La denuncia penale può essere presentata senza limiti di tempo (quindi non decade mai) in quanto dà impulso allo svolgimento di indagini relative ad un reato procedibile d’ufficio, contro il quale il pubblico ministero procederà anche senza la volontà e l’interesse della persona offesa.  La querela, invece, deve essere presentata, a pena di decadenza, entro tre mesi dalla data in cui è stato commesso il reato che si narra (o, comunque, dal giorno in cui il querelante ne ha avuto notizia): è prevista per i reati meno gravi per i quali il pubblico ministero non procede se manca la richiesta della persona offesa di punire il colpevole. Si badi bene che la querela non decade; ciò che decade è il diritto della persona offesa dal reato a presentare l’atto di querela.

La querela e la denuncia

Per alcuni tipi di reato (quelli meno gravi e puniti con pene meno severe) lo stato (per noi, processualmente, identificato nel pubblico ministero che svolge le indagini) può procedere solo se vi è un interesse della persona offesa ad ottenere la punizione del colpevole; interesse manifestato attraverso l’atto di querela al termine del quale deve esserci espressa richiesta di punizione, senza la quale si dice che il reato è improcedibile. Viceversa, la procura potrà perseguire i reati più gravi (e, quindi, dare inizio alle indagini e poi chiedere che il responsabile sia processato) anche in assenza di un interesse da parte della persona offesa. Per tali reati (che si definiscono procedibili d’ufficio) basterà la sola denuncia, idonea a porre l’autorità giudiziaria a conoscenza del fatto verificatosi.

Per la denuncia, che può essere presentata da chiunque (anche da un soggetto che non abbia subito il fatto che narra ma abbia solo assistito al suo verificarsi), non è previsto alcun termine di decadenza, mentre la querela, deve essere presentata:

  • entro tre mesi dal giorno in cui si ha notizia del fatto che costituisce il reato;
  • entro sei mesi, se si tratta del reato di stalking e dei reati contro la libertà sessuale (violenza sessuale o atti sessuali con minorenne).

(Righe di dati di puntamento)
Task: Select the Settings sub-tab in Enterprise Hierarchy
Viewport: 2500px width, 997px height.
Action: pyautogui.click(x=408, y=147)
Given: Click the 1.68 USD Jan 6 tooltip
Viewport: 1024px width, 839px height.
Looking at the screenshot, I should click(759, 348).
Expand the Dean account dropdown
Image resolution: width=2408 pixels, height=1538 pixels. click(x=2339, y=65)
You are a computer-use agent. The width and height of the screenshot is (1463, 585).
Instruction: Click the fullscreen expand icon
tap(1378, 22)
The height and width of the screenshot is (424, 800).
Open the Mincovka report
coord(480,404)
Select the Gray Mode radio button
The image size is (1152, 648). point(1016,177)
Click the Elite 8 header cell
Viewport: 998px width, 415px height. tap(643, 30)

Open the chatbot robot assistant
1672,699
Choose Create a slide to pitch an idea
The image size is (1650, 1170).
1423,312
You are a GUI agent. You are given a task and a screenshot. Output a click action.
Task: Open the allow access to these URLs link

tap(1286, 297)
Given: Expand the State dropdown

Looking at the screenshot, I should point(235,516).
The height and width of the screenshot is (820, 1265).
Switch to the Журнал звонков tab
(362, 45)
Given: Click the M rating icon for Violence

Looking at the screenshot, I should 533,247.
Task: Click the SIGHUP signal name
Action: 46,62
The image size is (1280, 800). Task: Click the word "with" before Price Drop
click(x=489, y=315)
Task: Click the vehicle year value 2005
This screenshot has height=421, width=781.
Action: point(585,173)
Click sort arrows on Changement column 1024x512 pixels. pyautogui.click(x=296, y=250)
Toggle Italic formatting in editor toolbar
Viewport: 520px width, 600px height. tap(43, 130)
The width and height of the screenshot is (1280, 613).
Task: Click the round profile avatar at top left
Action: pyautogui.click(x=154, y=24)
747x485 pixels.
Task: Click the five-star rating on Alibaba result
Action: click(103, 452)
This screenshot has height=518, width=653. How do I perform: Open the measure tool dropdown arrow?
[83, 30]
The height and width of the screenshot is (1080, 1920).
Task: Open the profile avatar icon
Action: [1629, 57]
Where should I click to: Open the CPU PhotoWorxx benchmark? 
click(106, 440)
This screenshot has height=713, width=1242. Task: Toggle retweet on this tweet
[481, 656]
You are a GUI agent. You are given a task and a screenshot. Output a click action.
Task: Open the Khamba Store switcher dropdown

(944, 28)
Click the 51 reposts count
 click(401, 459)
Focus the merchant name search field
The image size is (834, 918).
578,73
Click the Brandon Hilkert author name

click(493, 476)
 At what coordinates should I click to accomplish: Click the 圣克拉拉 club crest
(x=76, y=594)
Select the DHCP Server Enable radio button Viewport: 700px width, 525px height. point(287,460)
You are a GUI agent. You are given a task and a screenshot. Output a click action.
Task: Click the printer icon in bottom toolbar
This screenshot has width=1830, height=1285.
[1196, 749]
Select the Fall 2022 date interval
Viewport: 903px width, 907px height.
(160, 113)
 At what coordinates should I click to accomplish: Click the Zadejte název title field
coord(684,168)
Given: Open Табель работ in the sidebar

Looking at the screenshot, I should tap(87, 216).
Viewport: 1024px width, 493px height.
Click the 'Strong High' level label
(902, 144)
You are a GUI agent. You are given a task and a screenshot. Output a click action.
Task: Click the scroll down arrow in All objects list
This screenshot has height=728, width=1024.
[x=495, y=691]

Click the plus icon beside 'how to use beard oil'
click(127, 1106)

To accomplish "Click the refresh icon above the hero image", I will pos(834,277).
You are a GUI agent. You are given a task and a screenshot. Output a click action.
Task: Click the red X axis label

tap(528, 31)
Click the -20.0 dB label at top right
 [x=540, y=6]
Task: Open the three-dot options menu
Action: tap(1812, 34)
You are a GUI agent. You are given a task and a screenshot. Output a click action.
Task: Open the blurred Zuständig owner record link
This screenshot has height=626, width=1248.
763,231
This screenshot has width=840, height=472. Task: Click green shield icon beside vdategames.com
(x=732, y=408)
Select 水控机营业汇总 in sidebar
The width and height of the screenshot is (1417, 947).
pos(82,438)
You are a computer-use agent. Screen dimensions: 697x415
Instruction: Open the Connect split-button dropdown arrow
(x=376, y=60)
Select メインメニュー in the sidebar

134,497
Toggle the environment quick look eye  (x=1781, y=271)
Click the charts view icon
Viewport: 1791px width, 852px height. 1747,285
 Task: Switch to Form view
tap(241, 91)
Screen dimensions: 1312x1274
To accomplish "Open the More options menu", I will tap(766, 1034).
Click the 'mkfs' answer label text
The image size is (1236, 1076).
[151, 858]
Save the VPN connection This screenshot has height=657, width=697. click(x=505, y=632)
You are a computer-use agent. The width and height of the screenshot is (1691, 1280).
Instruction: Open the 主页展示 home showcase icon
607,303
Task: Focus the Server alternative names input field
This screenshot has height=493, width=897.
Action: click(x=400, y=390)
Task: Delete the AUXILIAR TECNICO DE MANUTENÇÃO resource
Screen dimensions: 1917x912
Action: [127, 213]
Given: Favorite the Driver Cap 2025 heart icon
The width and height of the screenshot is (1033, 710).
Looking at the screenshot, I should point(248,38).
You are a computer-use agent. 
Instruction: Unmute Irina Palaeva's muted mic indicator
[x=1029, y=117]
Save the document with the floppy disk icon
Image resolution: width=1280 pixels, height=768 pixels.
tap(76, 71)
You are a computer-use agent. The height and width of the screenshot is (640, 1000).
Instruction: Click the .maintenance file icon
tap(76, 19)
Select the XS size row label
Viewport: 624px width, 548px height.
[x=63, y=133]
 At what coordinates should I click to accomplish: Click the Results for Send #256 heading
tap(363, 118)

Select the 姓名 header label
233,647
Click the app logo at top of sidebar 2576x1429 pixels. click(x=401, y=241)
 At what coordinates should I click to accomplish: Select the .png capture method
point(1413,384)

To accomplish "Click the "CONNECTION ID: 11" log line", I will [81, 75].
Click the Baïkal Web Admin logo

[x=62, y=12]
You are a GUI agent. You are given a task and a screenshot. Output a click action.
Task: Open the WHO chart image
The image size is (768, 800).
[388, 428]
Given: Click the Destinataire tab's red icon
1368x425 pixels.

Cosa si chiede:
(a) Stampa la parte del testo su querela e denuncia che va da "La querela e" giù fino a "del fatto verificatosi.".
(b) Traduci in inglese questa frase del testo su querela e denuncia: "Si badi bene che la querela non decade; ciò che decade è il diritto della persona offesa dal reato a presentare l’atto di querela."

Risposte ai compiti:
(a)
La querela e la denuncia

Per alcuni tipi di reato (quelli meno gravi e puniti con pene meno severe) lo stato (per noi, processualmente, identificato nel pubblico ministero che svolge le indagini) può procedere solo se vi è un interesse della persona offesa ad ottenere la punizione del colpevole; interesse manifestato attraverso l’atto di querela al termine del quale deve esserci espressa richiesta di punizione, senza la quale si dice che il reato è improcedibile. Viceversa, la procura potrà perseguire i reati più gravi (e, quindi, dare inizio alle indagini e poi chiedere che il responsabile sia processato) anche in assenza di un interesse da parte della persona offesa. Per tali reati (che si definiscono procedibili d’ufficio) basterà la sola denuncia, idonea a porre l’autorità giudiziaria a conoscenza del fatto verificatosi.

(b) Note well that the complaint does not lapse; what lapses is the right of the person harmed by the crime to file the complaint.